Documentfragment:
· · ·
5. in geval de klacht betrekking heeft op een EcoAdvance set: welke versie van de software op de set geïnstalleerd is.
II. Klachtendata over de periode (i) 2008 tot 1 juli 2018 en (ii) 30 april 2020 tot heden, met
betrekking tot Isiflo sets, waaruit blijkt:
1. welke klachten Vattenfall heeft ontvangen (met een omschrijving en een gestandaardiseerde code per type klacht);
2. op welke datum welke klacht is ingediend;
3. op welke specifieke set die klacht betrekking had (door het noteren van een voor Isiflo te herkennen product- of artikelnummer, een uniek nummer per individuele set en het aansluitnummer of het contractnummer);
4. in welke omgeving (op welk adres, althans welke postcode) die set is geïnstalleerd en de identificatie van het warmtenet waar de set op is aangesloten;
5. op welke datum die set is geïnstalleerd;
6. door welke monteur die set is geïnstalleerd;
7. het inbedrijfstellingsrapport van de betreffende set (waaruit onder meer blijkt of, en zo ja hoe op lekdichtheid is getest);
8. of aan deze set al eerder reparaties en/of aanpassingen hebben plaatsgevonden;
9. de wijze van opvolging van de klacht;
10. de netwerkcondities gemeten op het moment van de storing (zoals de aanvoertemperatuur, de retourtemperatuur, het drukverschil, de waterdruk, de flowsnelheid en de waterkwaliteit); en
11. in geval de klacht betrekking heeft op een EcoAdvance set: welke versie van de software op de set geïnstalleerd was ten tijde van de klacht.
III. Informatie over montage van de sets in de hele periode (dus 2008 tot heden),
waaruit blijkt:
1. welke monteur welke sets heeft geïnstalleerd, welke monteur welke set heeft gerepareerd en in welke periode en regio de monteurs werkzaam waren;
2. welke instructies in de verschillende periodes aan de monteurs werden gegeven ten behoeve van het plaatsen van de set en de energiemeter; en
3. welke instructies de monteurs ontvingen ten behoeve van de GEA-uitwisselingsactie.
· · ·
Opgeslagen gegevens:

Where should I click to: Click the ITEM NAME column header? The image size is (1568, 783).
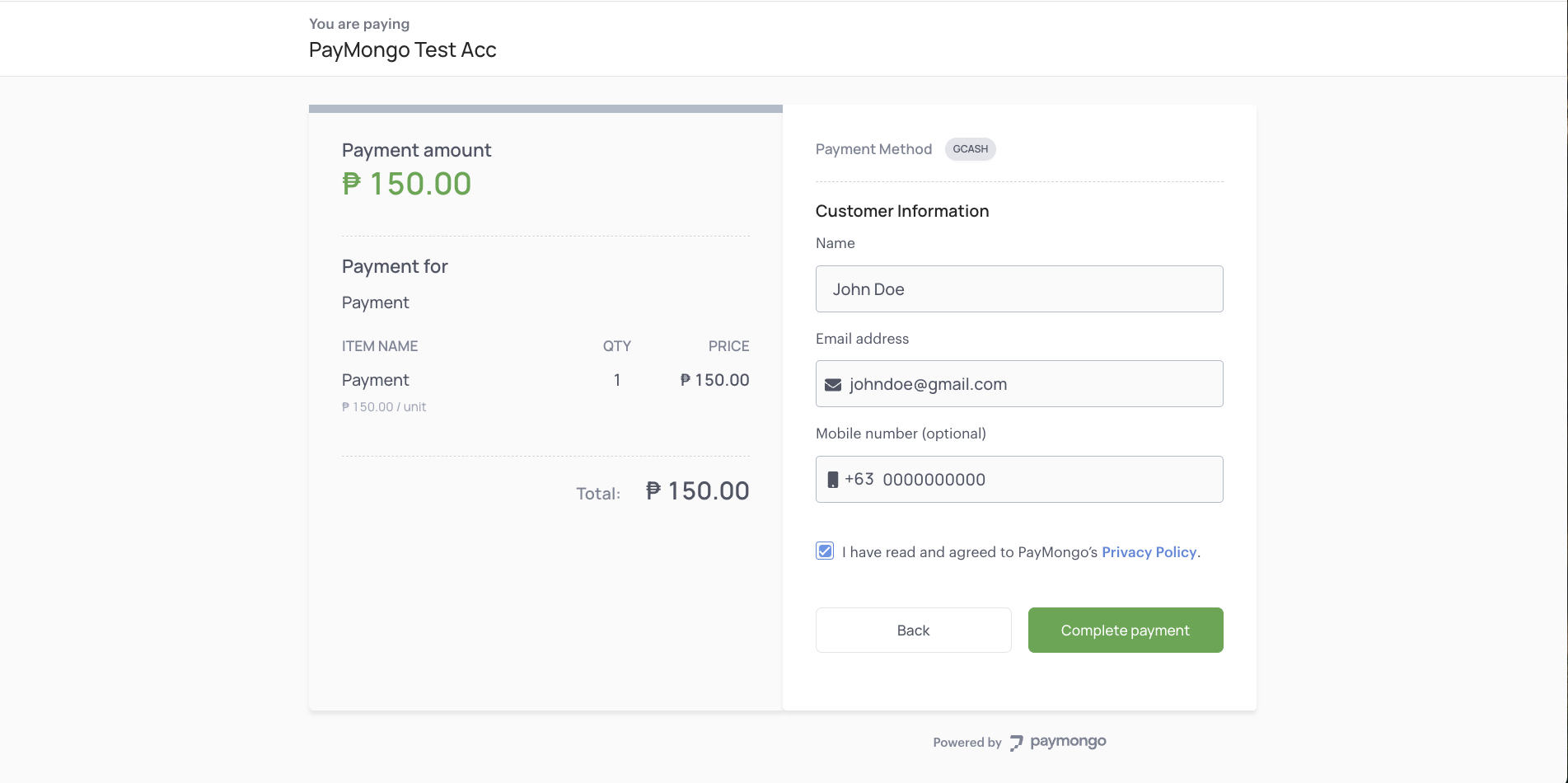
· · ·
Opdracht:
Schrijf uit het documentfragment hierboven letterlijk het gedeelte uit dat begint bij "III. Informatie over" en eindigt bij "van de GEA-uitwisselingsactie.".

Uitgewerkte opgave:
III. Informatie over montage van de sets in de hele periode (dus 2008 tot heden),
waaruit blijkt:
1. welke monteur welke sets heeft geïnstalleerd, welke monteur welke set heeft gerepareerd en in welke periode en regio de monteurs werkzaam waren;
2. welke instructies in de verschillende periodes aan de monteurs werden gegeven ten behoeve van het plaatsen van de set en de energiemeter; en
3. welke instructies de monteurs ontvingen ten behoeve van de GEA-uitwisselingsactie.